◆ Description of the task
In this exercise, every entry below is to be reproduced word for word.

═════ Given entries

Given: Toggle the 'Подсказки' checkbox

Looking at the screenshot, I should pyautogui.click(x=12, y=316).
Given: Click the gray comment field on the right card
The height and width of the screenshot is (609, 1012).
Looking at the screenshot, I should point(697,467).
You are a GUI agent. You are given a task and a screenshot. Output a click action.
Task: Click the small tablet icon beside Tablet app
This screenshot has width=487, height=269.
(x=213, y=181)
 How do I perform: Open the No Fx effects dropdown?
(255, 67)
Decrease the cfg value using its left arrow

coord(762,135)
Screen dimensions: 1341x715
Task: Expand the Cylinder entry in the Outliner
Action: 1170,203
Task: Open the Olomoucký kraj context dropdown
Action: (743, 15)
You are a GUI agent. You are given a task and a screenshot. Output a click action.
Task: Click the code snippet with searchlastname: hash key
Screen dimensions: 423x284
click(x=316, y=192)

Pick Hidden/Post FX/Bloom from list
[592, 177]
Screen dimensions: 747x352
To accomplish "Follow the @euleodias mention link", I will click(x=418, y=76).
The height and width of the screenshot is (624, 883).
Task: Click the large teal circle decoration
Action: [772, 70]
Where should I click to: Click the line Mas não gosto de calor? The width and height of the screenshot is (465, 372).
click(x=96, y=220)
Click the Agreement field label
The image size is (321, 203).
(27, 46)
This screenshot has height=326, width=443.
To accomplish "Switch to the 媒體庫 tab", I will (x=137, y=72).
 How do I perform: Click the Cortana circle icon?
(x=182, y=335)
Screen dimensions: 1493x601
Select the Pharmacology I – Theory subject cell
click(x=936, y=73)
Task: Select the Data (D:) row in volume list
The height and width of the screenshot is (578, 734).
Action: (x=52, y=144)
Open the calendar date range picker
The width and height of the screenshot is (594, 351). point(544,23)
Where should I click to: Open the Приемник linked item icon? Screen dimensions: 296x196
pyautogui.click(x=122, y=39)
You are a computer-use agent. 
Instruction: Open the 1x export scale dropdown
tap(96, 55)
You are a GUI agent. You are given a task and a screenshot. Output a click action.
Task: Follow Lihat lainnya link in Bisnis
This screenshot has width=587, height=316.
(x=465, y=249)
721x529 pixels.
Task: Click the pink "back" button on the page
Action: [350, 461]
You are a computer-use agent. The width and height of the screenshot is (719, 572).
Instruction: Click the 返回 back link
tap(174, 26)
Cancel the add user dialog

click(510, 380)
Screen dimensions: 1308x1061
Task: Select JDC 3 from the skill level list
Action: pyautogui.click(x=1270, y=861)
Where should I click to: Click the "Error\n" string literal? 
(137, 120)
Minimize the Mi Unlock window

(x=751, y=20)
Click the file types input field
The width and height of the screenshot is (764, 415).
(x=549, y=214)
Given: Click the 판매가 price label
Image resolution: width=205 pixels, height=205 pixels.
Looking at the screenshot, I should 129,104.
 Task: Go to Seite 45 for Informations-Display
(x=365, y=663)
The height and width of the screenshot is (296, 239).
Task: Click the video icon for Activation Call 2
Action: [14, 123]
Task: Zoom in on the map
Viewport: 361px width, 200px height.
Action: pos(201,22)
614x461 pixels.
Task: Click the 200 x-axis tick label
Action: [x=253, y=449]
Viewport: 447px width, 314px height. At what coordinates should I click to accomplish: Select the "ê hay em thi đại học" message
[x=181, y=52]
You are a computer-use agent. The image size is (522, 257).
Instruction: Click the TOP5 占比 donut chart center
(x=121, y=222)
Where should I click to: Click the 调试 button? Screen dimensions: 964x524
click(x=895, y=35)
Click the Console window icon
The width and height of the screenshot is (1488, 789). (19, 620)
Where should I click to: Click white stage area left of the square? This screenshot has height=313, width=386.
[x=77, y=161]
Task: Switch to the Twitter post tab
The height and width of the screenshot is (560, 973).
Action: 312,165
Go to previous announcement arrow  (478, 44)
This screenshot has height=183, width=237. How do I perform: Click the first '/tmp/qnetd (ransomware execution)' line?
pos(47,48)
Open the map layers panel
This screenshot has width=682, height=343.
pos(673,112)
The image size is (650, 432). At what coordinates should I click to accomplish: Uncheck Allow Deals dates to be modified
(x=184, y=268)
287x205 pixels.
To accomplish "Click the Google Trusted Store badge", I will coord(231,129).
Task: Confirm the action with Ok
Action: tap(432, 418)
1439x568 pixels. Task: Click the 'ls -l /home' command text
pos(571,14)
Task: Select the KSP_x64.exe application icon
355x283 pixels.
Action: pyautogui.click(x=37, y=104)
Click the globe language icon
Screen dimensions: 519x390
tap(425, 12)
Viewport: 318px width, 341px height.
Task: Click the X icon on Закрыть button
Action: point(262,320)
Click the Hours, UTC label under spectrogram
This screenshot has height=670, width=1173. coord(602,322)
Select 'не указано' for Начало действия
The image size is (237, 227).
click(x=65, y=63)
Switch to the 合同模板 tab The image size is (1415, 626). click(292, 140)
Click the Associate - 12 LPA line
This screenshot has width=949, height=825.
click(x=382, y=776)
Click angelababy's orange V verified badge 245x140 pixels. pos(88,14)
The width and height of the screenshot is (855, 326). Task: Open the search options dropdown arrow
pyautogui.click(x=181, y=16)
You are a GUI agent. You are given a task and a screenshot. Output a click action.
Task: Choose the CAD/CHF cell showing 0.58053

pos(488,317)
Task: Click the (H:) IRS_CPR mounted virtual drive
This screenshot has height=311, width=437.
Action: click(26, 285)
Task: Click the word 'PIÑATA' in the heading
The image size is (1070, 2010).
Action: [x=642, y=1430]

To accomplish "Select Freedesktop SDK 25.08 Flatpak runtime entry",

══════════

◆ Result of the exercise
Given: Toggle the 'Подсказки' checkbox

Looking at the screenshot, I should pyautogui.click(x=12, y=316).
Given: Click the gray comment field on the right card
The height and width of the screenshot is (609, 1012).
Looking at the screenshot, I should point(697,467).
You are a GUI agent. You are given a task and a screenshot. Output a click action.
Task: Click the small tablet icon beside Tablet app
This screenshot has width=487, height=269.
(x=213, y=181)
 How do I perform: Open the No Fx effects dropdown?
(255, 67)
Decrease the cfg value using its left arrow

coord(762,135)
Screen dimensions: 1341x715
Task: Expand the Cylinder entry in the Outliner
Action: 1170,203
Task: Open the Olomoucký kraj context dropdown
Action: (743, 15)
You are a GUI agent. You are given a task and a screenshot. Output a click action.
Task: Click the code snippet with searchlastname: hash key
Screen dimensions: 423x284
click(x=316, y=192)

Pick Hidden/Post FX/Bloom from list
[592, 177]
Screen dimensions: 747x352
To accomplish "Follow the @euleodias mention link", I will click(x=418, y=76).
The height and width of the screenshot is (624, 883).
Task: Click the large teal circle decoration
Action: [772, 70]
Where should I click to: Click the line Mas não gosto de calor? The width and height of the screenshot is (465, 372).
click(x=96, y=220)
Click the Agreement field label
The image size is (321, 203).
(27, 46)
This screenshot has height=326, width=443.
To accomplish "Switch to the 媒體庫 tab", I will (x=137, y=72).
 How do I perform: Click the Cortana circle icon?
(x=182, y=335)
Screen dimensions: 1493x601
Select the Pharmacology I – Theory subject cell
click(x=936, y=73)
Task: Select the Data (D:) row in volume list
The height and width of the screenshot is (578, 734).
Action: (x=52, y=144)
Open the calendar date range picker
The width and height of the screenshot is (594, 351). point(544,23)
Where should I click to: Open the Приемник linked item icon? Screen dimensions: 296x196
pyautogui.click(x=122, y=39)
You are a computer-use agent. 
Instruction: Open the 1x export scale dropdown
tap(96, 55)
You are a GUI agent. You are given a task and a screenshot. Output a click action.
Task: Follow Lihat lainnya link in Bisnis
This screenshot has width=587, height=316.
(x=465, y=249)
721x529 pixels.
Task: Click the pink "back" button on the page
Action: [350, 461]
You are a computer-use agent. The width and height of the screenshot is (719, 572).
Instruction: Click the 返回 back link
tap(174, 26)
Cancel the add user dialog

click(510, 380)
Screen dimensions: 1308x1061
Task: Select JDC 3 from the skill level list
Action: pyautogui.click(x=1270, y=861)
Where should I click to: Click the "Error\n" string literal? 
(137, 120)
Minimize the Mi Unlock window

(x=751, y=20)
Click the file types input field
The width and height of the screenshot is (764, 415).
(x=549, y=214)
Given: Click the 판매가 price label
Image resolution: width=205 pixels, height=205 pixels.
Looking at the screenshot, I should 129,104.
 Task: Go to Seite 45 for Informations-Display
(x=365, y=663)
The height and width of the screenshot is (296, 239).
Task: Click the video icon for Activation Call 2
Action: [14, 123]
Task: Zoom in on the map
Viewport: 361px width, 200px height.
Action: pos(201,22)
614x461 pixels.
Task: Click the 200 x-axis tick label
Action: [x=253, y=449]
Viewport: 447px width, 314px height. At what coordinates should I click to accomplish: Select the "ê hay em thi đại học" message
[x=181, y=52]
You are a computer-use agent. The image size is (522, 257).
Instruction: Click the TOP5 占比 donut chart center
(x=121, y=222)
Where should I click to: Click the 调试 button? Screen dimensions: 964x524
click(x=895, y=35)
Click the Console window icon
The width and height of the screenshot is (1488, 789). (19, 620)
Where should I click to: Click white stage area left of the square? This screenshot has height=313, width=386.
[x=77, y=161]
Task: Switch to the Twitter post tab
The height and width of the screenshot is (560, 973).
Action: 312,165
Go to previous announcement arrow  (478, 44)
This screenshot has height=183, width=237. How do I perform: Click the first '/tmp/qnetd (ransomware execution)' line?
pos(47,48)
Open the map layers panel
This screenshot has width=682, height=343.
pos(673,112)
The image size is (650, 432). At what coordinates should I click to accomplish: Uncheck Allow Deals dates to be modified
(x=184, y=268)
287x205 pixels.
To accomplish "Click the Google Trusted Store badge", I will coord(231,129).
Task: Confirm the action with Ok
Action: tap(432, 418)
1439x568 pixels. Task: Click the 'ls -l /home' command text
pos(571,14)
Task: Select the KSP_x64.exe application icon
355x283 pixels.
Action: pyautogui.click(x=37, y=104)
Click the globe language icon
Screen dimensions: 519x390
tap(425, 12)
Viewport: 318px width, 341px height.
Task: Click the X icon on Закрыть button
Action: point(262,320)
Click the Hours, UTC label under spectrogram
This screenshot has height=670, width=1173. coord(602,322)
Select 'не указано' for Начало действия
The image size is (237, 227).
click(x=65, y=63)
Switch to the 合同模板 tab The image size is (1415, 626). click(292, 140)
Click the Associate - 12 LPA line
This screenshot has width=949, height=825.
click(x=382, y=776)
Click angelababy's orange V verified badge 245x140 pixels. pos(88,14)
The width and height of the screenshot is (855, 326). Task: Open the search options dropdown arrow
pyautogui.click(x=181, y=16)
You are a GUI agent. You are given a task and a screenshot. Output a click action.
Task: Choose the CAD/CHF cell showing 0.58053

pos(488,317)
Task: Click the (H:) IRS_CPR mounted virtual drive
This screenshot has height=311, width=437.
Action: click(26, 285)
Task: Click the word 'PIÑATA' in the heading
The image size is (1070, 2010).
Action: [x=642, y=1430]

To accomplish "Select Freedesktop SDK 25.08 Flatpak runtime entry",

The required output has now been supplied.